Born in Brooklyn, Mr. Waldman attended the Pratt Institute and was hired as an inker and fill-in artist by the Fleischer Studios in 1930. The studio, located at 1600 Broadway in Times Square and operated by the battling brothers Max and Dave Fleischer, was America's pre-eminent animation workshop, though its status would soon be challenged by Walt Disney's West Coast operation.
Mr. Waldman was promoted to animator on the 1931 short "By the Light of the Silvery Moon," one of Fleischer's long-running series of "Screen Songs" famous for their "follow the bouncing ball" sing-along device. With Mr. Waldman's second assignment as an animator, "Wait Till the Sun Shines, Nellie" in 1932, he first encountered the studio's rising young star, a flapper with a Brooklyn accent and a famously fluty voice (provided by Mae Questel). At that point, the proto-Betty Boop was still a doglike character with floppy ears, vestigial characteristics that would disappear as the Fleischers, with the help of animators like Mr. Waldman, Seymour Kneitel, Willard Bowsky and Dave Tendlar, developed the character into a sultry, sexy, fully human figure who gave Mae West a run for her money in the heady days before the censorious Production Code was fully enforced.

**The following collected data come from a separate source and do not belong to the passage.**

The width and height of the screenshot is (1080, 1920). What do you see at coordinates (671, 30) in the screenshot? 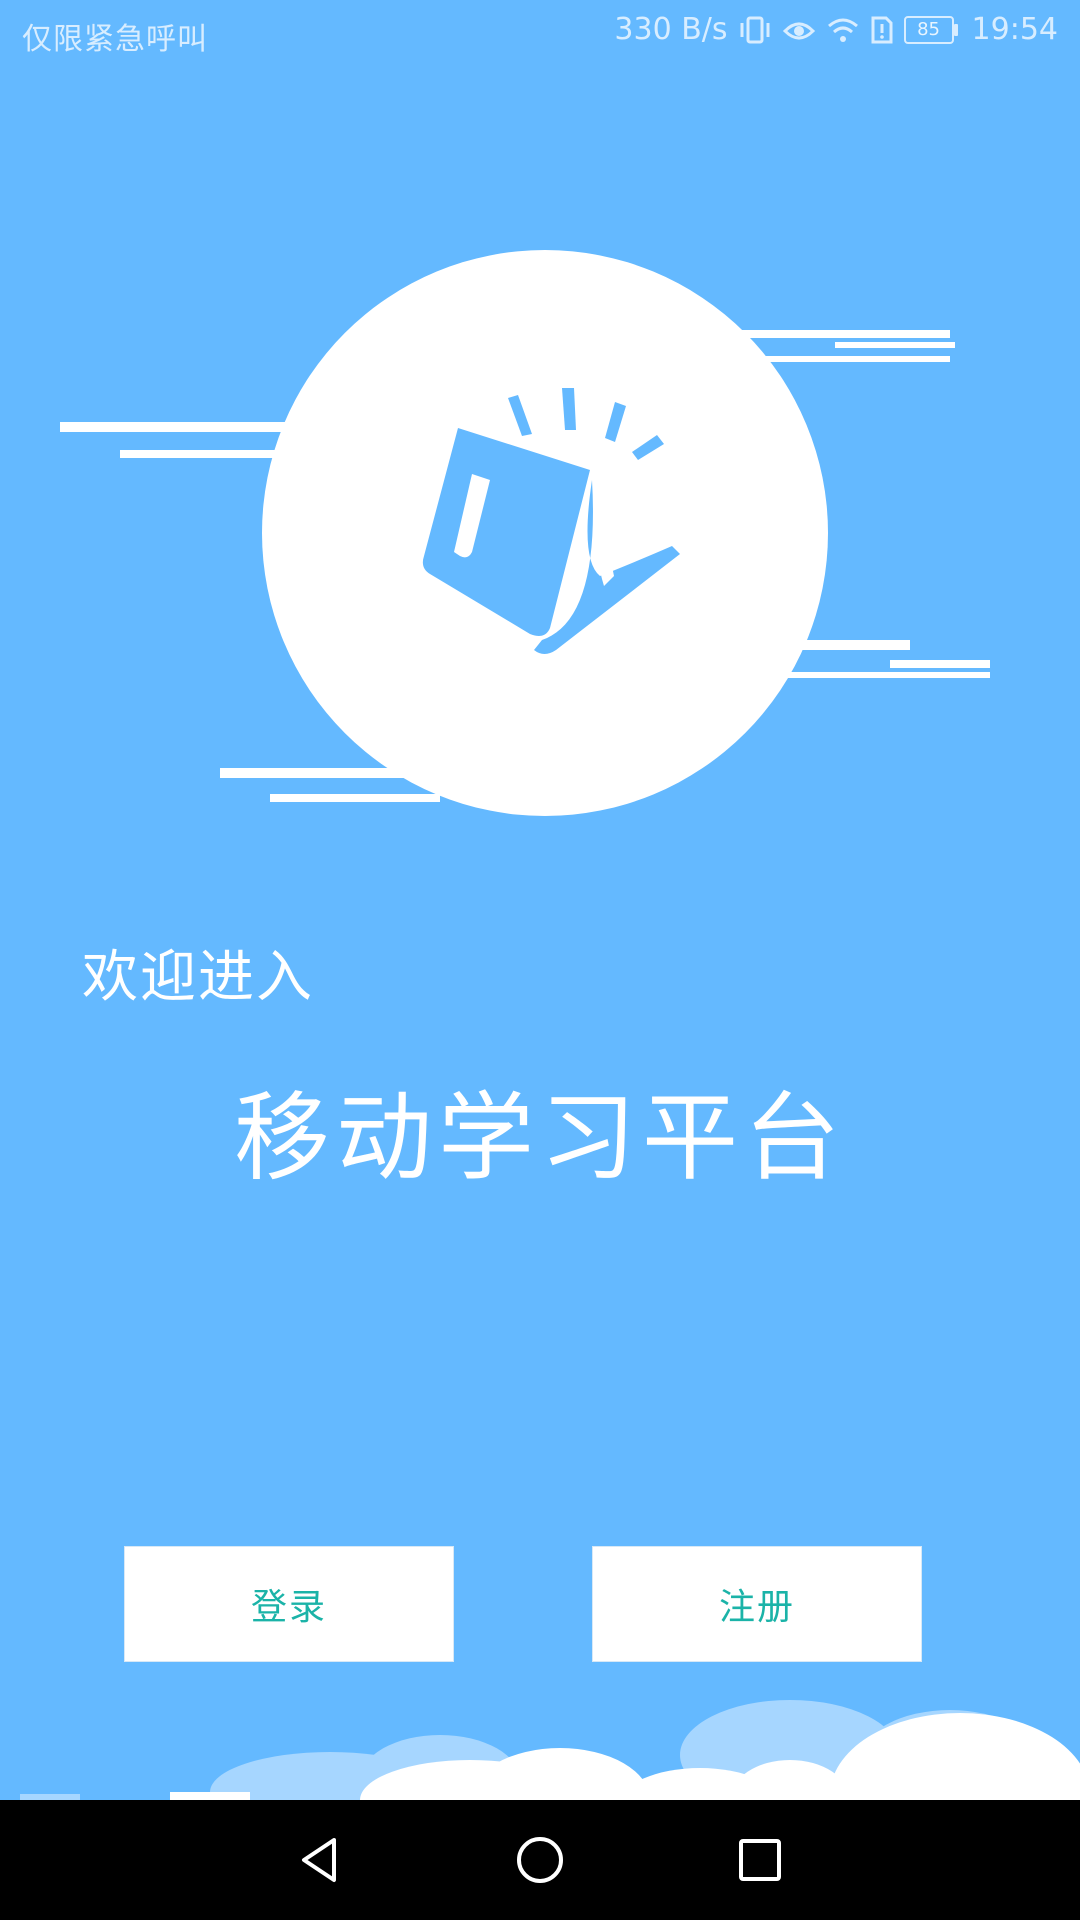
I see `network-speed: 330 B/s` at bounding box center [671, 30].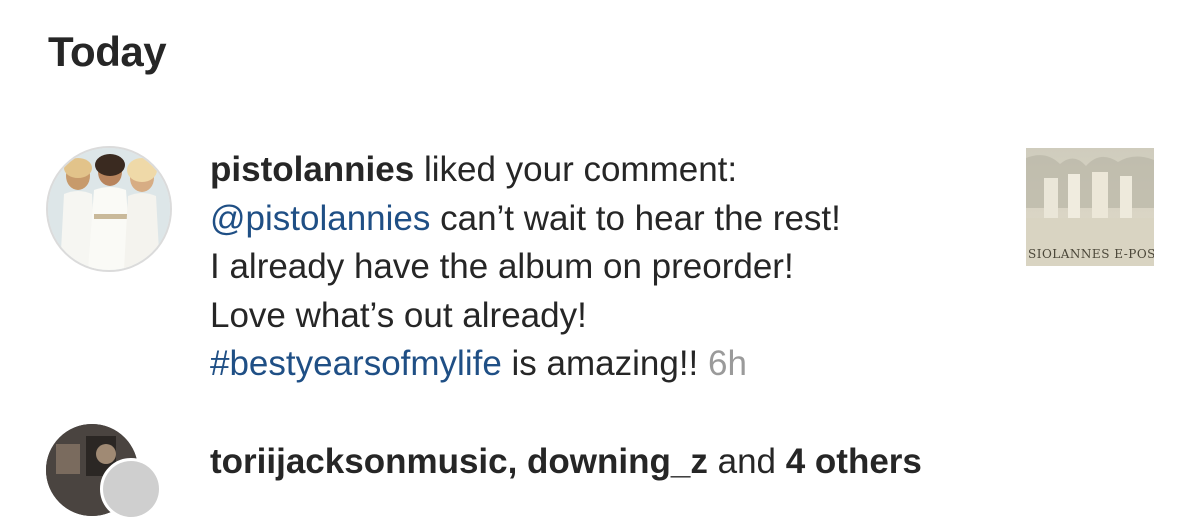 The width and height of the screenshot is (1200, 520). Describe the element at coordinates (576, 170) in the screenshot. I see `notification-action: liked your comment:` at that location.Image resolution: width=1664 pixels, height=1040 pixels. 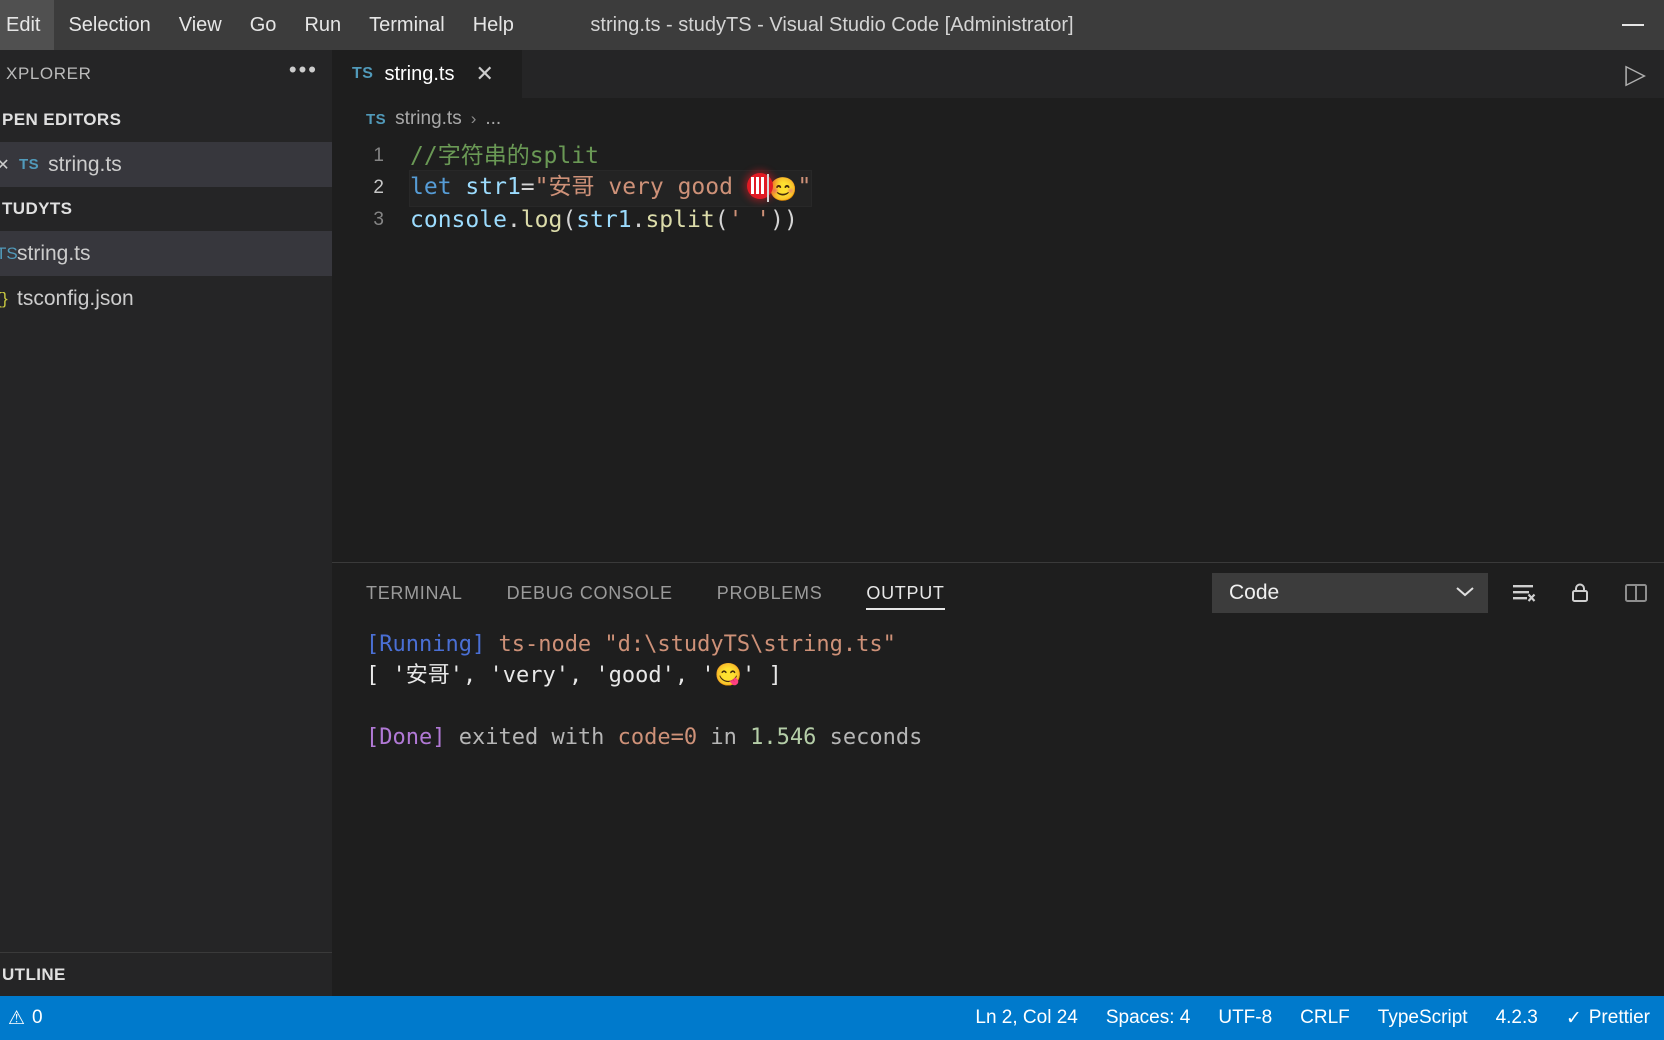 I want to click on menu-bar: Edit Selection View Go Run Terminal Help, so click(x=264, y=25).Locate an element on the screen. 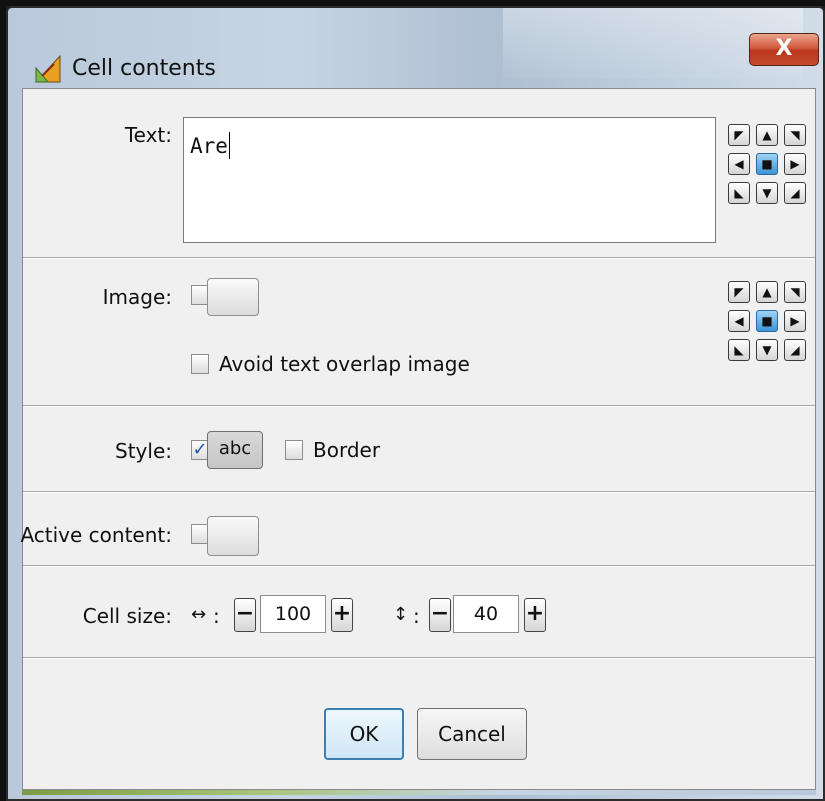  text-input-value: Are is located at coordinates (209, 146). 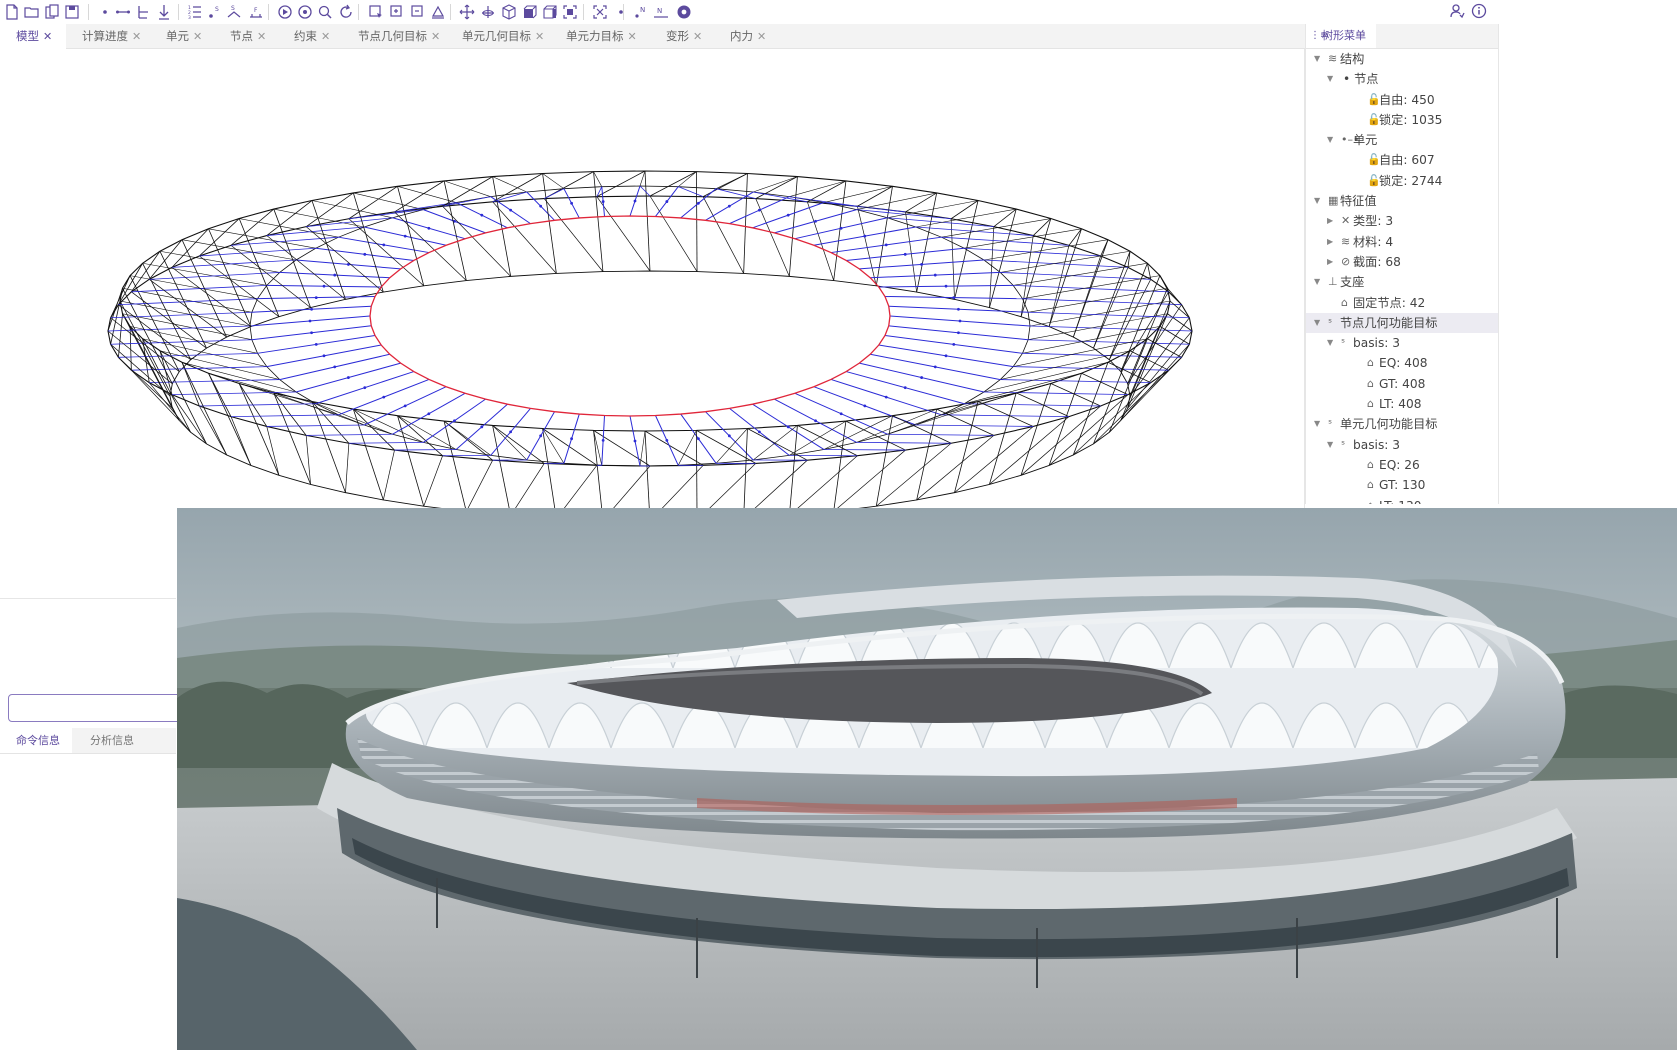 I want to click on element-s-icon: S, so click(x=234, y=12).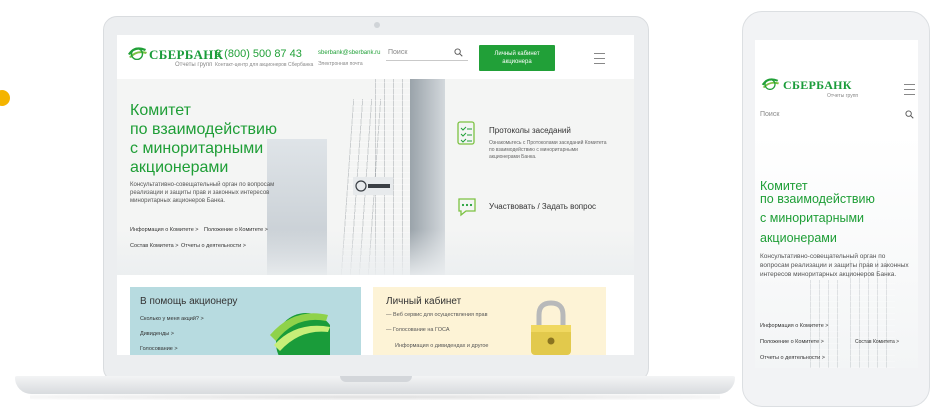 Image resolution: width=934 pixels, height=411 pixels. What do you see at coordinates (530, 130) in the screenshot?
I see `feature-protocols-title: Протоколы заседаний` at bounding box center [530, 130].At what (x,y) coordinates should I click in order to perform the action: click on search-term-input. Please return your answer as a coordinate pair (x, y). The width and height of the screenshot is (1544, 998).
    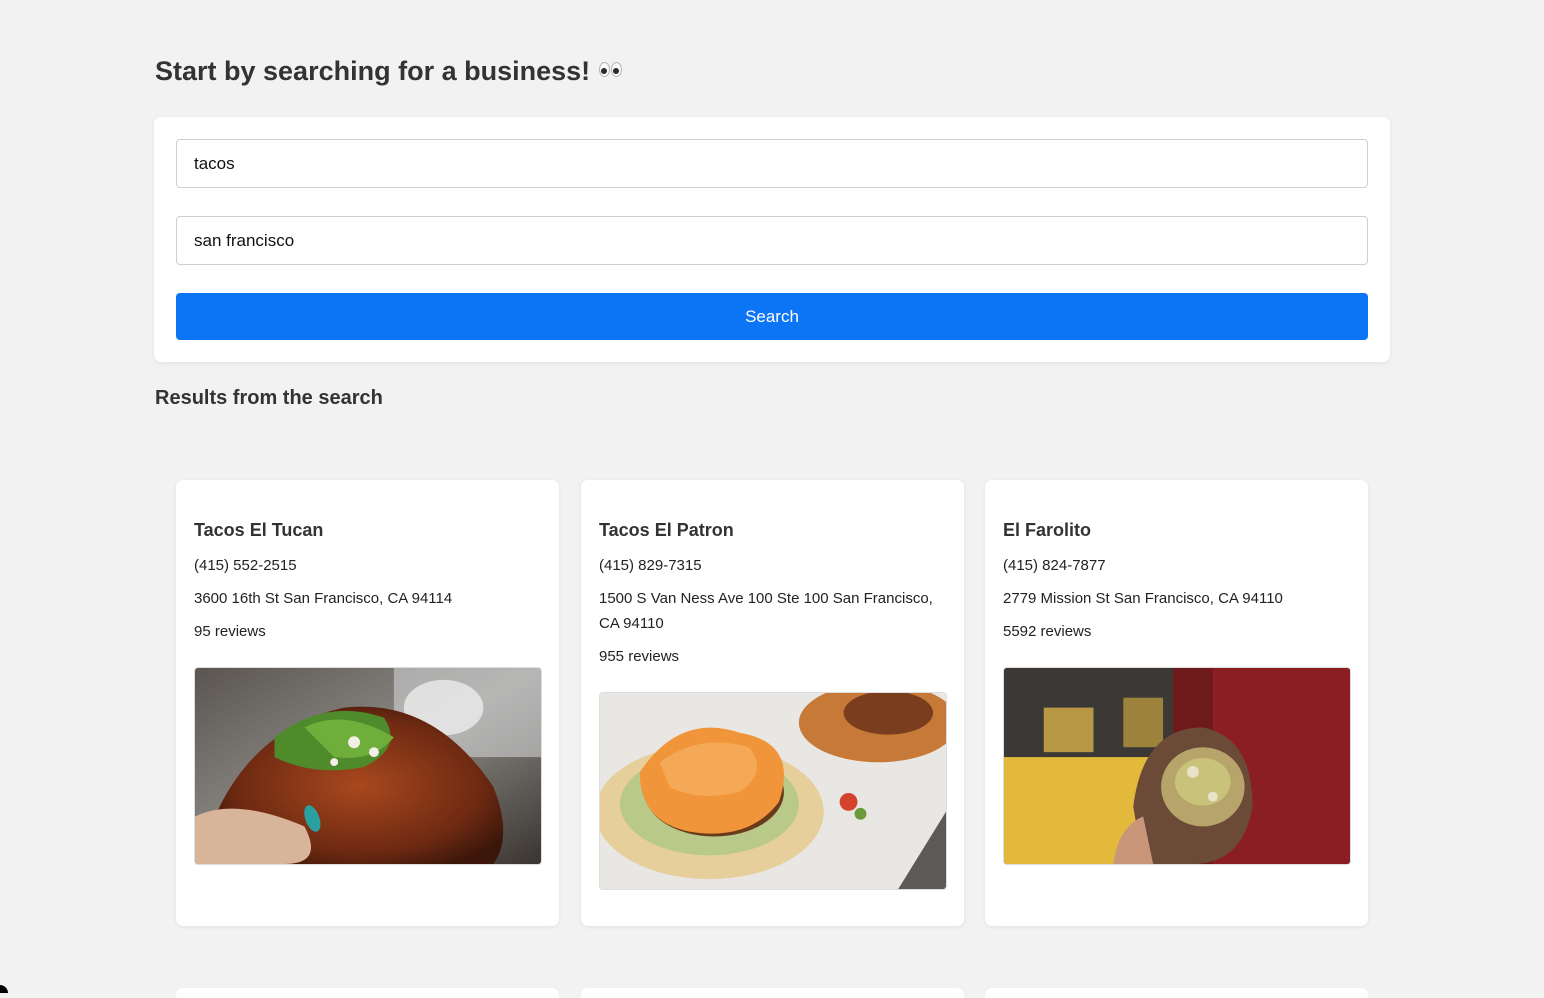
    Looking at the image, I should click on (772, 164).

Credits for early animated films are notoriously difficult to establish, and while the Fleischer Studios usually gave the producing credit to Max and the directing credit to Dave, it was often the animators who were effectively the authors of individual shorts. Subsequent generations of animation scholars have identified Mr. Waldman with the gentle strain of whimsy (so different from the often abrasive, sexually charged surrealism of his colleagues) that began to appear in the Fleischers' "Color Classics" series, initiated in 1934 in direct imitation of Disney's "Silly Symphonies."
In 1938, Mr. Waldman went with the Fleischers when, backed by a loan from Paramount Pictures, the brothers moved their studio to Miami, where they planned to concentrate on more upscale, Disney-like fare, beginning with the feature-length "Gulliver's Travels." When "Gulliver" proved only a modest success, the studio moved into the production of two-reel color specials, based on the Superman stories licensed from DC Comics and E. C. Segar's comic strip character Popeye the Sailor (already a star in Fleischer black-and-white cartoons). Mr. Waldman assumed a major role in several of these productions, and in 1941 he became the principal animator (some sources simply call him the director) of "Raggedy Ann and Raggedy Andy," a 17-minute special based on the Johnny Gruelle children's stories that many critics regard as the finest of the late Fleischer productions.
Paramount foreclosed on the Fleischers after the catastrophic failure of their second feature, the 1941 "Mister Bug Goes to Town," and the studio was reorganized in New York as Famous Studios.
Mr. Waldman stayed with the new company, but under Paramount's control, the studio lost its grand ambitions and adult sensibilities, falling into a series of routine shorts intended for children and featuring lesser characters like Baby Huey, Herman and Katnip, Little Lulu and Casper. Though officially the studio's head animator, Mr. Waldman found his true affinity in the Casper series, curiously morbid fantasies centered on an infant ghost. Animation buffs often cite Mr. Waldman's "There's Good Boos Tonight" (1948), which ends with the death (and resurrection as a ghost) of a lovable fox character, as a particularly traumatic childhood experience.
Mr. Waldman left Famous in 1957 but continued to work, mainly for television. In his later years he traveled and lectured, creating paintings for galleries and working on a musical feature that never came to fruition. In the 1990's he was honored with retrospectives at the Museum of Modern Art, the American Museum of the Moving Image and the Los Angeles County Museum of Art.
His wife, Rosalie, a cooking instructor whom he met when she was an animation checker at the Fleischer Studio in the early 1940's, survives him, as do two sons, Robert, a television writer and producer in New York, and Steve, a sales executive in Hollywood, Fla., as well as three grandchildren.